I have a small keloid scar on my chest as a result of a surgery done in 2009. Ever since then the scar has always been red and a little bit bumpy. The red color seems never to fade away. When I press down the area where there is a little bumpiness, it hurts a little bit (even 3 years later). Some dermathologists have already told me to leave the scar as it is since any further treatment may make it worse. My question is whether there is a way to make the scar look less visible.
Keloid Scar on my Chest, Can It Be Treated? (profile)
Doctor Answers (2)
Chest keloid treatment
Treating a keloid on the chest takes time. I would use a combination of IIT, pressure treatment, and laser to help the scar. In addition, I would also recommend Melaquin PM for the color of the scar.
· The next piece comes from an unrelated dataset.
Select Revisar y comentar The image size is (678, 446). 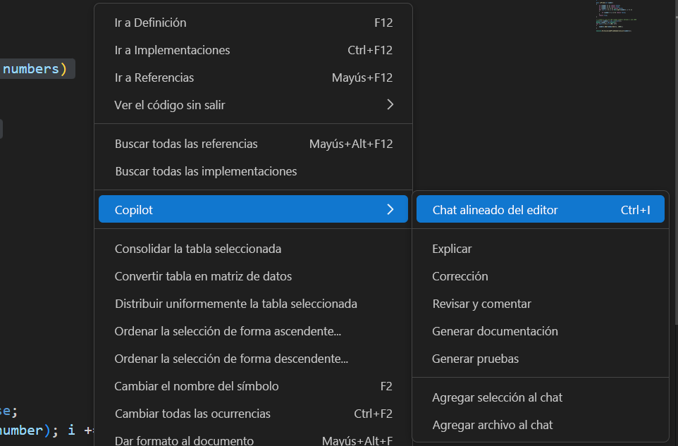point(481,304)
General Information About Scar Revision In Reference To Scar On Chest
Unfortunately, there are no medical or surgical treatments to remove scars completely. All scar treatments or revisions are very individualized procedures that depend upon the appearance, characteristics, and size of the scar.
Scar excision and revision involves a surgical procedure to cut out the scar and then close the skin, followed by months of care to try to optimize the healing and maturation of the closure. Often times we will recommend certain skin care products be used topically before and after the surgical procedure.
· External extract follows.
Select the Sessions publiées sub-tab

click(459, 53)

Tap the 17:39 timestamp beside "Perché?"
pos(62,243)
Surgical scar treatment/revision, of any kind, does involve certain risks. These risks include changes in pigmentation (hyperpigmentation or hypopigmentation), possible red coloration or occasionally fine visible capillaries within a scar, infection, and surface texture changes (hypertrophy or atrophy). When a keloid scar is present, the recurrence of that keloid is also a risk. These would be explained in relationship to the scarring you have and your skin type. It is important to consider these risks when evaluating a scar for possible treatment options for improvement.
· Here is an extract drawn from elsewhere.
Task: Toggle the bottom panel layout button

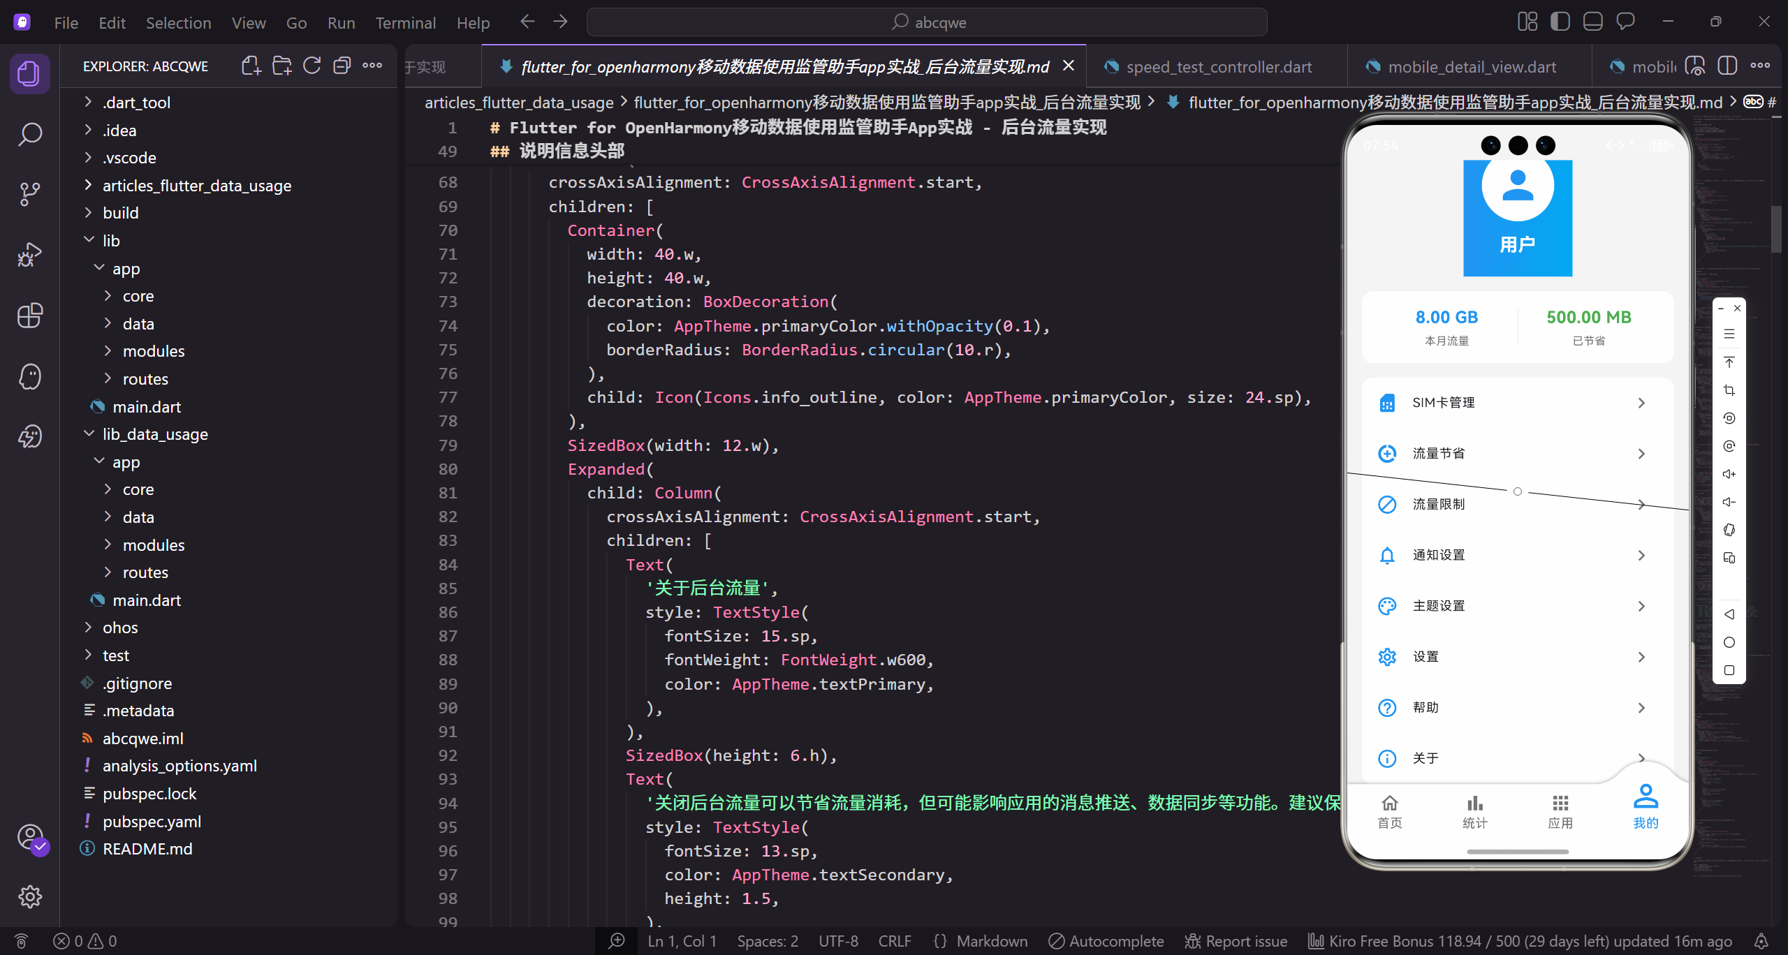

Scar massage, the application of pressure, steroid injections into the scar, application of steroid creams or gel sheeting, and laser resurfacing are some of the treatments/products that may be considered post-operatively.
Scars located in regions of significant motion, or that are subjected to frequent tension, often develop a less desirable appearance because of widening, and the atrophy or hypertrophy that accompanies it. Areas on the upper back, shoulders and upper arms, upper/mid chest, elbows, and knees often produce scars that are raised and widened, or thinned and widened. Scars oriented perpendicular to relaxed skin tension lines can also experience problems.
In general we would evaluate a scar and determine if some reasonable improvement could be obtained. Scar revision is better undertaken if there is good probability for at least moderate improvement.
Unfortunately the photo you provided is a bit grainy. I see what appears to be a transverse scar line with some surrounding redness (more redness below than above the scar). From what I see, this does not appear to be a keloid scar; but the bumpiness you describe may represent some mild hypertrophy. A keloid scar is a thickened and raised scar that exceeds the boundaries of the initial injury; the scar forms outside the area of the original surgical incision. A hypertrophic scar is a thickened or raised scar that is confined to the area of initial injury. Based upon what I see, I would not recommend re-excision of this scar. But there are other treatments that may be helpful,
The redness is likely due to superficial dilated capillaries in this area. These could be improved or eliminated with a light-based treatment such as intense pulsed light (IPL) or a Nd:YAG laser. The scar does not appear to be significantly raised. Very small amounts of carefully placed steroid may improve the bumpiness of the scar. Both the light therapy and the steroid may reduce the inflammatory nature of the scar, which should reduce the tenderness. A fractionated laser (Fraxel laser) may be another option to improve the bumpiness and blend the area. The recommended application of these treatments depends upon the exact appearance of the scar and surrounding tissue, and is best done by the examining physician. I would recommend you see a plastic surgeon -- s/he is likely to have more to offer you than a dermatologist in terms of providing you with treatment options. Be sure to have a detailed conversation so you understand the expectations each option provides.